Les Comités Consultatifs de Protection des Personnes se prêtant à des Recherches Biomédicales (CCPPRB) deviennent des Comités de Protection des Personnes (CPP).
Le Comité n'a plus un avis consultatif mais délibératif.
Il est intégré pour une durée déterminée avec une compétence territoriale.
Son avis doit être obligatoirement favorable pour qu'une recherche puisse débuter.

L'Agence française de sécurité sanitaire des produits de santé (Afssaps) joue un rôle accru pendant toute la durée de l'essai. Elle donne désormais une autorisation d'essai clinique (AEC) dans un délai maximum de 60 jours.
Directive européenne 2001/20/CE et la dernière modification de la loi Huriet-Sérusclat adoptée le 9 août 2004 basée sur l'étude du dossier du médicament expérimental (DME).

La question des délais sujette à polémique


Les promoteurs doivent non seulement obtenir l'aval du CPPRB, mais également celui de l'Afssaps qui n'exigeait jusqu'alors qu'une simple déclaration de démarrage des essais thérapeutiques.
Cette directive prévoit un délai maximal de 60 jours entre le dépôt d'une demande d'essais cliniques et la réponse des deux instances.

Le bât blesse pour l'industrie pharmaceutique française


Au Leem, on fait valoir que certains pays ont déjà fixé par voie législative ou réglementaire des délais bien plus courts.
"Dans le développement d'un nouveau médicament, en raison notamment des questions relatives à la protection des brevets, plus tôt vous mettez votre médicament sur le marché, plus longue est votre couverture de brevet l'exercice que fait toute l'industrie pharmaceutique, c'est de comprimer au maximum les délais de développement."

Des délais courts


Certains États membres s'engagent sur des délais de moins d'un mois.
Possibilité de les respecter en respectant la loi et la possibilité désormais largement ouverte d'indemniser les personnes incluses dans des protocoles comporte le risque
"d'inflation" ou de surenchère entre recherches dites sponsorisées et recherches institutionnelles ou académiques.
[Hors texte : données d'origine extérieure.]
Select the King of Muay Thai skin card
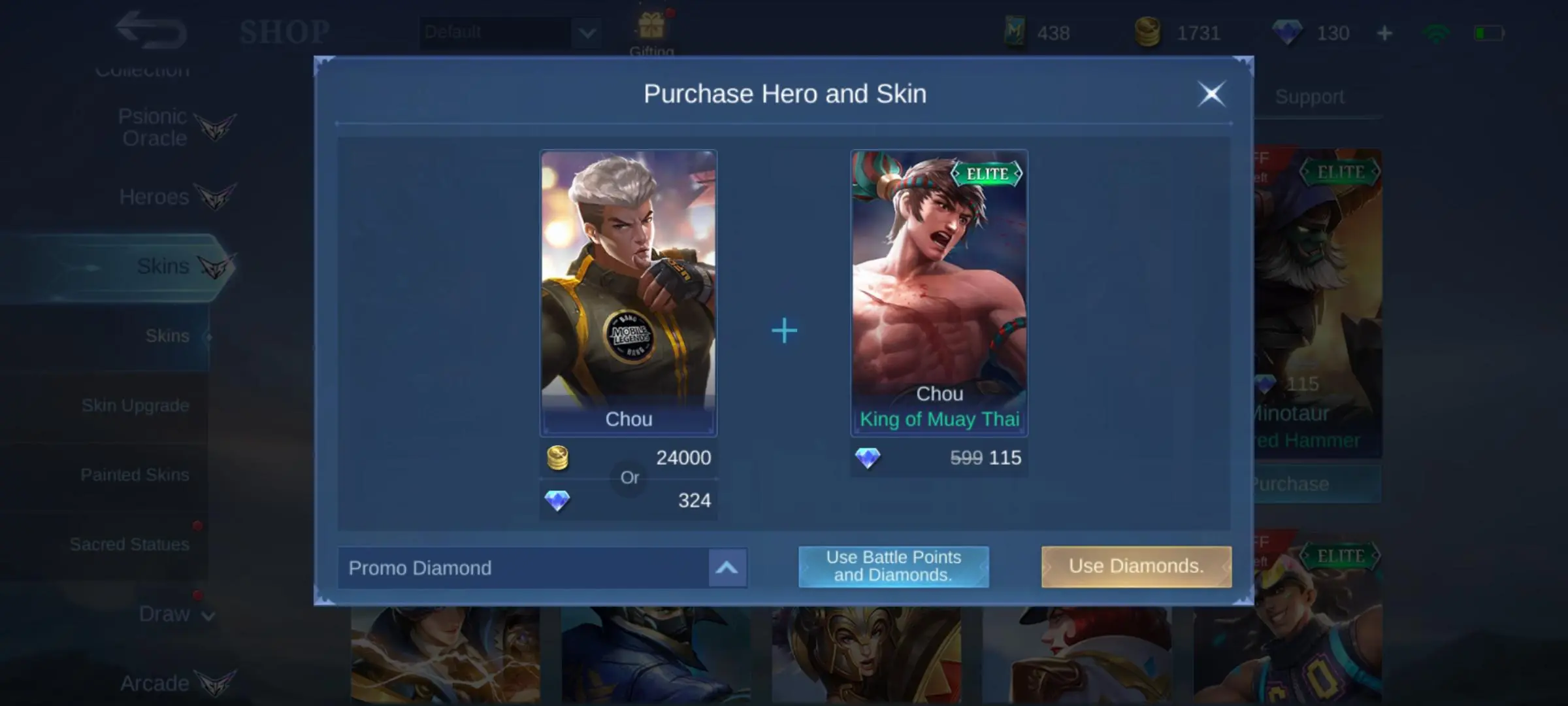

La transparence de la recherche


Si un essai porte sur un médicament il devra préalablement aux avis rendus par le CCP ou l'autorité compétente (AFSSAPS ou Ministre de la Santé) obtenir un numéro EUdraCT en inscrivant cet essai sur une base de données européennes dénommée EUdraCT.
Cette base sert à alimenter la base européenne pour les recherches sur les médicaments.
Elle sera théoriquement accessible au grand public et comprendra l'intégralité des avis rendus par les CCP.

Les représentants des associations de malades ou d'usagers du système de santé pourront obtenir la communication des éléments pertinents du protocole figurant sur la base de données nationale.
Cette dernière contenant les répertoires de recherches biomédicales autorisées.
Principe général : votre intérêt et votre bien-être priment toujours sur l'intérêt de la science et de la société.

L'avis n°79 du CCNE


"il faut en tous cas éviter les consentements de pure forme qui protège plus l'institution que les personnes".

La valeur de ces directives


De fait.
C'est l'utilisation de ces nouvelles dispositions et / ou la façon de les détourner qui nous permettront de juger de leur valeur.

Conclusions


À notre avis la directive n'a pas aggravé la loi Huriet. Elle semble au contraire introduire plus de transparence plus de regard de l'Etat et de ses agences sur le début, le suivi et les résultats des essais, une part plus réelle aux comités de protection dans la validation des essais, à eux de s'en emparer dans la pratique.